Margery Fish (née Townshend) (5 August 1892 – 24 March 1969) was an English gardener and gardening writer, who exercised a strong influence on the informal cottage garden style. The garden she created has Grade I listed status.

Margery Townshend was born on 5 August 1892 in Stamford Hill, now part of the London Borough of Hackney, as the second of the four daughters of Ernest Townshend (died 1926), a commercial traveller in tea, and his wife Florence Harriet, née Buttfield (died 1920).
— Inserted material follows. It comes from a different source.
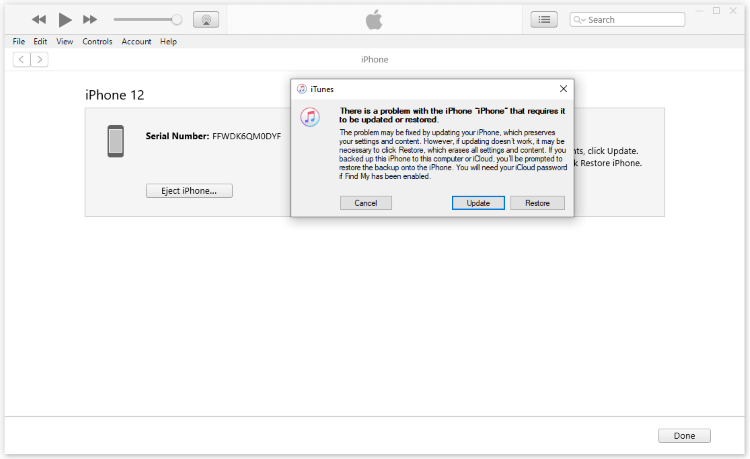Screen dimensions: 750x459
Task: Open the Edit menu
Action: coord(40,42)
She was educated at the Friends School Saffron Walden and at a secretarial college, before spending twenty years working in Fleet Street, initially with countryside magazines and then with Associated Newspapers. There she accompanied Lord Northcliffe on a war mission to the United States in 1916, and then worked as secretary to six successive editors of the Daily Mail, the last of whom, the widower Walter Fish, she married on 2 March 1933, three years after his retirement. During and after her period with Associated Newspapers she wrote for several papers and periodicals, including The Field.

A visit to Germany in 1937 convinced Walter Fish that war was inevitable and they should move to the country. They eventually bought East Lambrook Manor in the Somerset parish of Kingsbury Episcopi in November that year. The house, which was designated a Grade II* listed building in 1959, was built of Somerset hamstone in the 15th and 16th centuries and came with two acres of land.

Margery Fish was a novice at gardening, but she knew that she wanted an informal garden using cottage garden flowers, while allowing also for self-spreading and self-seeding of native plants. There was to be floral interest appearing all the year round. Her husband, on the other hand, preferred a more formal style with extravagant displays of summer flowers. The battle of wills between them was described in the first of her gardening books, We Made a Garden (1956), which is as much about a difficult marriage as about the difficulties of starting a garden from scratch.